[Begin]
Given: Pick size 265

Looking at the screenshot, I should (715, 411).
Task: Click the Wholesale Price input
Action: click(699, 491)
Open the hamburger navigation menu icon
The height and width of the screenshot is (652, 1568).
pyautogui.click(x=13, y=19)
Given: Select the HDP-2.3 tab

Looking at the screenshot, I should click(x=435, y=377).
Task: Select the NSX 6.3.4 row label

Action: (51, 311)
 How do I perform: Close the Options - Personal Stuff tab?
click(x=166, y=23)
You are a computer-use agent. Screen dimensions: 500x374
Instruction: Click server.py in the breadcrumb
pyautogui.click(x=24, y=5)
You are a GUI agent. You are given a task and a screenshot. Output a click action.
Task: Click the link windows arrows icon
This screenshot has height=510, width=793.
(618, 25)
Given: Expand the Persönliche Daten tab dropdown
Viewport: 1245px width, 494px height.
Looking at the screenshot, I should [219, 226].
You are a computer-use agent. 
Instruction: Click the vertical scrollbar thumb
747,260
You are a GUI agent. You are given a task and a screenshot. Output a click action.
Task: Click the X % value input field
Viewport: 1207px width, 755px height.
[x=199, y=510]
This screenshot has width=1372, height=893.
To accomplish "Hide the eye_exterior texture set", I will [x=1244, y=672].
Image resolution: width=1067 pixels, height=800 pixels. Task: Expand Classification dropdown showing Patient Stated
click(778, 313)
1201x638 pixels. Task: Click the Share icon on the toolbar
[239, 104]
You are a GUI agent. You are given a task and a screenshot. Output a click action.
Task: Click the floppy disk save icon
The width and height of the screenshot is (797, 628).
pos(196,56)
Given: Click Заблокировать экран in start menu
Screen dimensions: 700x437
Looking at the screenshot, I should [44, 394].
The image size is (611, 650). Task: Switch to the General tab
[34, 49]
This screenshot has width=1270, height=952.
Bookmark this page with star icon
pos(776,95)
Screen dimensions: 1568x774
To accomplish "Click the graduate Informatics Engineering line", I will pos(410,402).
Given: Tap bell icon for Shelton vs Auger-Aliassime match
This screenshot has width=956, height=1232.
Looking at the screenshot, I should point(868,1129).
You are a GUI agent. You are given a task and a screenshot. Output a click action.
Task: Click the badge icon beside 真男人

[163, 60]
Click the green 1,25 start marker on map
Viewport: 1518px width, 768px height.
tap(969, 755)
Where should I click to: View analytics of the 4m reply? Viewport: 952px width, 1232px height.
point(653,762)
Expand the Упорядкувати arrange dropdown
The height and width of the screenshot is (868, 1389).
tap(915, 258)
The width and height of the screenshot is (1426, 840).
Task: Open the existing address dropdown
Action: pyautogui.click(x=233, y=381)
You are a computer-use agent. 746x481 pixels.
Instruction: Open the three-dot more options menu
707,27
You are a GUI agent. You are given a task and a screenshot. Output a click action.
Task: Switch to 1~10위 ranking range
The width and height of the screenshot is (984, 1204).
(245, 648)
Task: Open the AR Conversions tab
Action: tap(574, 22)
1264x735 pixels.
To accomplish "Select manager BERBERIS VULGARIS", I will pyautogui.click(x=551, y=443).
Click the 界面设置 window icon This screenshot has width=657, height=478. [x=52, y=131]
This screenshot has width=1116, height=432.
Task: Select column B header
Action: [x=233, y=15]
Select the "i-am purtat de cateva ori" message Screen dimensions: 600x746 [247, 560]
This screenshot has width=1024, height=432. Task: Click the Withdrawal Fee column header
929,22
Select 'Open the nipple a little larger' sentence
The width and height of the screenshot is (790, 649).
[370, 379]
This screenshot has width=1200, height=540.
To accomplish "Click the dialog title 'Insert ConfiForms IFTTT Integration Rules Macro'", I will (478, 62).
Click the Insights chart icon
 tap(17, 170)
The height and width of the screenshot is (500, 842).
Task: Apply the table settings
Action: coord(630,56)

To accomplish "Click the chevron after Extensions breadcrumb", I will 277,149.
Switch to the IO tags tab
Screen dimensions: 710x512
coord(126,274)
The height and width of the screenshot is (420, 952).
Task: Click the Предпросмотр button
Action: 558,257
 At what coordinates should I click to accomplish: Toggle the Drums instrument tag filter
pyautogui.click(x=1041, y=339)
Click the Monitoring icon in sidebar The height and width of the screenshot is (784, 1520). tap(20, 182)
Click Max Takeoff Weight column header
[End]
The exercise
Reproduce all of the entries above verbatim, line for line.

Response to the task
Given: Pick size 265

Looking at the screenshot, I should (715, 411).
Task: Click the Wholesale Price input
Action: click(699, 491)
Open the hamburger navigation menu icon
The height and width of the screenshot is (652, 1568).
pyautogui.click(x=13, y=19)
Given: Select the HDP-2.3 tab

Looking at the screenshot, I should click(x=435, y=377).
Task: Select the NSX 6.3.4 row label

Action: (51, 311)
 How do I perform: Close the Options - Personal Stuff tab?
click(x=166, y=23)
You are a computer-use agent. Screen dimensions: 500x374
Instruction: Click server.py in the breadcrumb
pyautogui.click(x=24, y=5)
You are a GUI agent. You are given a task and a screenshot. Output a click action.
Task: Click the link windows arrows icon
This screenshot has height=510, width=793.
(618, 25)
Given: Expand the Persönliche Daten tab dropdown
Viewport: 1245px width, 494px height.
Looking at the screenshot, I should [219, 226].
You are a computer-use agent. 
Instruction: Click the vertical scrollbar thumb
747,260
You are a GUI agent. You are given a task and a screenshot. Output a click action.
Task: Click the X % value input field
Viewport: 1207px width, 755px height.
[x=199, y=510]
This screenshot has width=1372, height=893.
To accomplish "Hide the eye_exterior texture set", I will [x=1244, y=672].
Image resolution: width=1067 pixels, height=800 pixels. Task: Expand Classification dropdown showing Patient Stated
click(778, 313)
1201x638 pixels. Task: Click the Share icon on the toolbar
[239, 104]
You are a GUI agent. You are given a task and a screenshot. Output a click action.
Task: Click the floppy disk save icon
The width and height of the screenshot is (797, 628).
pos(196,56)
Given: Click Заблокировать экран in start menu
Screen dimensions: 700x437
Looking at the screenshot, I should [44, 394].
The image size is (611, 650). Task: Switch to the General tab
[34, 49]
This screenshot has width=1270, height=952.
Bookmark this page with star icon
pos(776,95)
Screen dimensions: 1568x774
To accomplish "Click the graduate Informatics Engineering line", I will pos(410,402).
Given: Tap bell icon for Shelton vs Auger-Aliassime match
This screenshot has width=956, height=1232.
Looking at the screenshot, I should point(868,1129).
You are a GUI agent. You are given a task and a screenshot. Output a click action.
Task: Click the badge icon beside 真男人

[163, 60]
Click the green 1,25 start marker on map
Viewport: 1518px width, 768px height.
tap(969, 755)
Where should I click to: View analytics of the 4m reply? Viewport: 952px width, 1232px height.
point(653,762)
Expand the Упорядкувати arrange dropdown
The height and width of the screenshot is (868, 1389).
tap(915, 258)
The width and height of the screenshot is (1426, 840).
Task: Open the existing address dropdown
Action: pyautogui.click(x=233, y=381)
You are a computer-use agent. 746x481 pixels.
Instruction: Open the three-dot more options menu
707,27
You are a GUI agent. You are given a task and a screenshot. Output a click action.
Task: Switch to 1~10위 ranking range
The width and height of the screenshot is (984, 1204).
(245, 648)
Task: Open the AR Conversions tab
Action: tap(574, 22)
1264x735 pixels.
To accomplish "Select manager BERBERIS VULGARIS", I will pyautogui.click(x=551, y=443).
Click the 界面设置 window icon This screenshot has width=657, height=478. [x=52, y=131]
This screenshot has width=1116, height=432.
Task: Select column B header
Action: [x=233, y=15]
Select the "i-am purtat de cateva ori" message Screen dimensions: 600x746 [247, 560]
This screenshot has width=1024, height=432. Task: Click the Withdrawal Fee column header
929,22
Select 'Open the nipple a little larger' sentence
The width and height of the screenshot is (790, 649).
[370, 379]
This screenshot has width=1200, height=540.
To accomplish "Click the dialog title 'Insert ConfiForms IFTTT Integration Rules Macro'", I will (478, 62).
Click the Insights chart icon
 tap(17, 170)
The height and width of the screenshot is (500, 842).
Task: Apply the table settings
Action: coord(630,56)

To accomplish "Click the chevron after Extensions breadcrumb", I will 277,149.
Switch to the IO tags tab
Screen dimensions: 710x512
coord(126,274)
The height and width of the screenshot is (420, 952).
Task: Click the Предпросмотр button
Action: 558,257
 At what coordinates should I click to accomplish: Toggle the Drums instrument tag filter
pyautogui.click(x=1041, y=339)
Click the Monitoring icon in sidebar The height and width of the screenshot is (784, 1520). tap(20, 182)
Click Max Takeoff Weight column header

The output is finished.